I actually had a couple of friends who did exactly what you are describing. They came up with a business plan with the intention of turning it into a profitable venture, agreed to maintain the property as a tenant would, and pledged paying rent once they became profitable.
In their case, they had a specific plan for making money, which included memberships, event fees, sub-leasing offices, renting desks in shared offices, etc.
They also found a property that the owner was sitting on until the real estate market got better. The owner was hoping to sell to condo developers once the market improved. Since the property was just sitting there and the owner had no intention of improving it, having free tenants in there would be preferable to having it sit empty or having a tenant that required the owner to build-out or improve the property.
They also paid their own utilities, which were billed directly by the providers. That way there was no out-of-pocket expenses for the owner, since the tenants were responsible for their own electricity, water, internet, phones, etc.

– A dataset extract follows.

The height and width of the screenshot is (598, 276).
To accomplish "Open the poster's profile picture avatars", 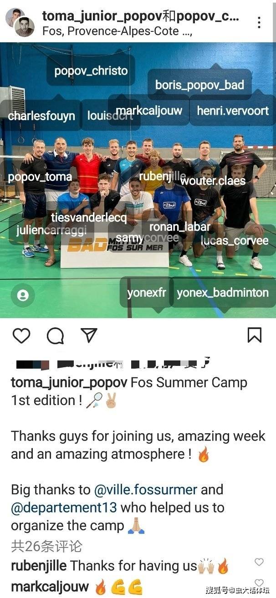I will pos(20,22).
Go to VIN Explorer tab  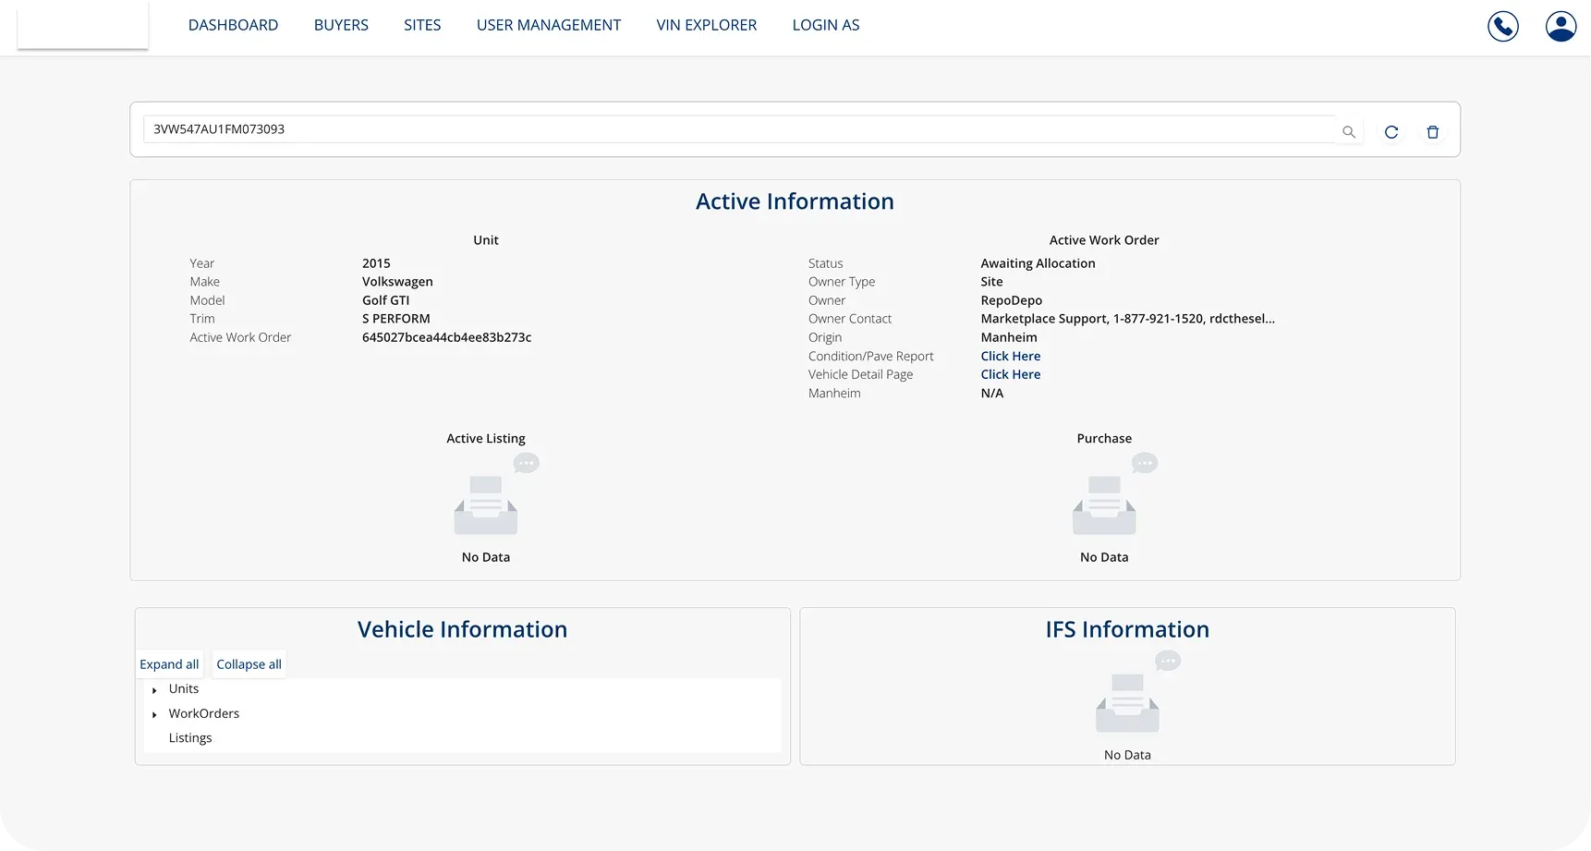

The co-working space operated for many years successfully and attracted a loyal community until the leaders decided to go on to explore new opportunities. Once the co-working space moved out, the building was tore down, and the lot sold to a condo developer.
If I were to do the same thing, I would have added a little cafe, with coffee, snacks and a simple lunch menu, or perhaps outsource that to a food truck or another vendor. If done right, I think that would have attracted more people, and provided additional revenue.
The key is that they had a solid plan, and were able to convince the owner that it was in his best interest to accept their proposition.
Remember, you are competing with paying tenants, so make sure you have a compelling proposition.